** START Source text **

Good for you! I would be the same way 
1/2 Inch wire mesh is the only thing that will keep rodents out! My flight cages are wrapped with it...even under the ground. Rats are a problem when you have birds outside. They will try their best to gain access  I've had it happen......lost half my birds in one night!


----------



## Thunderbird Racing (Jul 24, 2010)

katheria said:


> is hardware cloth necessary?


in my opinion, YES, I have 2x4 wire over 2 windows in my breeders loft. I forgot to close one of them one night. Something got in and killed two of my best hens. nothing but hard wire for me from here on out!


----------



## Jay3 (May 4, 2008)

katheria said:


> im glad i was fixing to ask the same thing!
> 
> i hate the city i live in............
> pigeons are legal but crap any type of building larger than 20sq ft of floor space u need a permit for.
> ...


Is hardware cloth more expensive than what the life of your birds is worth? Because that's what it comes down to. Even a squirrel can chew through it, and they have. And the birds would escape. But rats will chew through it to get to the seed or the birds, and they will kill them. For the little bit of expense, believe me, it's worth it, ten fold. You just do it once, and you want to do it right. You want your birds to be safe. They depend on you for that.


----------



## katheria (Aug 1, 2002)

of course not JAY!
i was just looking at options is all..

the other issue is and ive dealt with this here, no one i mean no one carries anything large than 36"x 25ft rolls
ive tried to find someone to special order it for me for years now locally

guess ill just bite the shipping cost as i will need atleast two 48'x 50ft rolls


----------



## Jay3 (May 4, 2008)

katheria said:


> of course not JAY!
> i was just looking at options is all..
> 
> the other issue is and ive dealt with this here, no one i mean no one carries anything large than 36"x 25ft rolls
> ...



Usually any hardware store that carries it will order a roll of it for you. We had to get it that way. It's nothing to them as they deal with that company anyway.


----------



## Msfreebird (Sep 23, 2007)

katheria said:


> of course not JAY!
> i was just looking at options is all..
> 
> the other issue is and ive dealt with this here, no one i mean no one carries anything large than 36"x 25ft rolls
> ...


Do you have a Home Depot nearby? That's where I got mine......it's well worth the investment. I don't ever want to experience what I saw happen to my birds again!!!


----------



## katheria (Aug 1, 2002)

yep checked home depot, lowes, ace, tractor supply ect largest roll they can get is the 25ft one...............even the two local feedstores cant special order it 
it sometimes suxs living in a big city like dallas area

most people thought i was crazy looney woman for raising quail...


----------



## Msfreebird (Sep 23, 2007)

katheria said:


> yep checked home depot, lowes, ace, tractor supply ect largest roll they can get is the 25ft one...............even the two local feedstores cant special order it
> it sometimes suxs living in a big city like dallas area
> 
> most people thought i was crazy looney woman for raising quail...


That's what I got at home depot...the 3X25' and 4X25' rolls. I think they were like...$40.-$50. a role. I overlapped them. It's worth it! Don't waste your money on anything else...you will just have to replace it. And you'll sleep better at night


----------



## katheria (Aug 1, 2002)

** END Source text **

_Short problem A_
Translate this sentence from the hardware cloth thread into Spanish: "Usually any hardware store that carries it will order a roll of it for you."
_Short problem B_
Pick up the hardware cloth thread where it stops and write the next post.
The entries after the hardware cloth thread aren't needed for anything here.

** START Data records **

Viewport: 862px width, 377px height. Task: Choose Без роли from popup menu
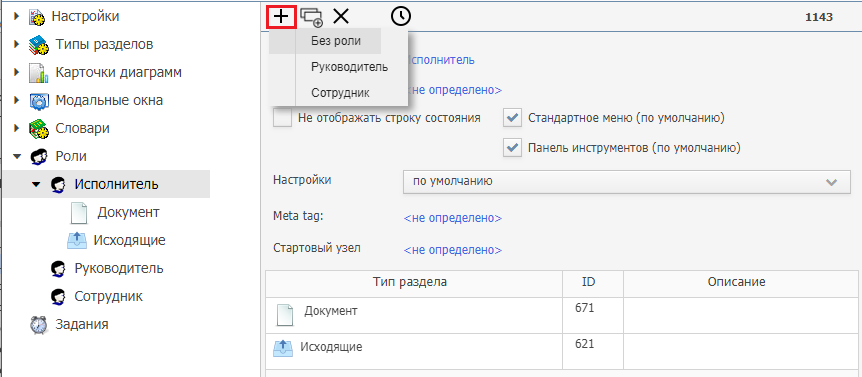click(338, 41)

** END Data records **
** START Data records **

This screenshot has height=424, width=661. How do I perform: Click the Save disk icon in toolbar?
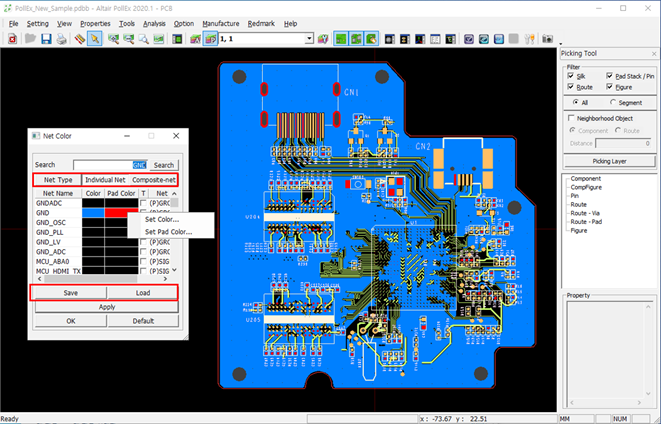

** END Data records **

_Final result A_
Por lo general, cualquier ferretería que lo venda te encargará un rollo.

_Final result B_
now another ?

the porch has a concrete slab.
should i do a raised floor on top of the concrete slab or just use the slab as the floor?


----------



## Jay3 (May 4, 2008)

Actually, you could go either way. Some do have concrete for their loft floor. Many like wood, and I think wood is easier to scrape clean. Wood is also warmer in the cold weather.


----------



## Libis (Oct 8, 2010)

i've always liked concrete for animal enclosures. You just have to be sure it dries quickly enough when you clean (if you use any water/disinfectent having moved the birds somewhere temporarily) or you'll have mildew issues.


----------



## Jay3 (May 4, 2008)

Some others have said that they hold moisture and are damp. I know someone who doesn't like hers, as she says it is hard to clean by scraping. Don't know. I think in an open aviary they would be fine, as they could be hosed down and would dry well because they are outside in the air and sunshine, but not as good for an enclosed area.


----------



## raftree3 (Oct 16, 2010)

Search for "Wingsonfire" on this forum. I think he lives over in Arlington or in that area, he's got some real nice lofts that would be worth seeing.


----------



## drifter (Oct 7, 2009)

katheria said:


> im glad i was fixing to ask the same thing!
> 
> i hate the city i live in............
> pigeons are legal but crap any type of building larger than 20sq ft of floor space u need a permit for.
> ...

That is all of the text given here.